AIM OF THE TASK:
Check every line of the entries below for the word "agent", then give only the number of lines that have it.

··· EXTRACTED ENTRIES ···

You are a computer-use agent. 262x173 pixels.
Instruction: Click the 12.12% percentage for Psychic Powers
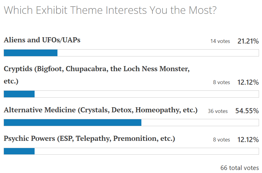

···
··· EXTRACTED ENTRIES ···

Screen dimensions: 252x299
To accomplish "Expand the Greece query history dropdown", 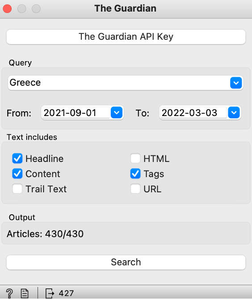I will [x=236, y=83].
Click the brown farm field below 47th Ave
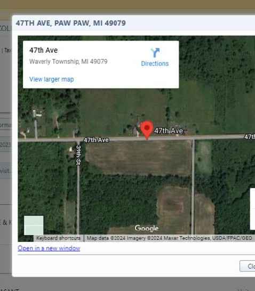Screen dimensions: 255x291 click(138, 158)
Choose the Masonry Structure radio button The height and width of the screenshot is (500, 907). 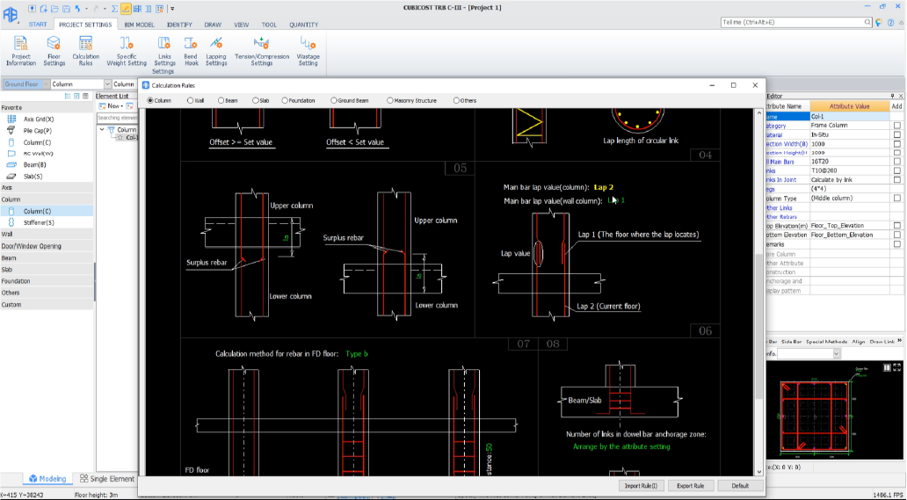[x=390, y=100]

···
··· EXTRACTED ENTRIES ···

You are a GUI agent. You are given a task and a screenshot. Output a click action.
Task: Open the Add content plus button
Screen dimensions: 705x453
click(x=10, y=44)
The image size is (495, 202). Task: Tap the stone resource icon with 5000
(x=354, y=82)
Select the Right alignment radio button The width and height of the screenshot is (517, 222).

···

TASK RESULT:
2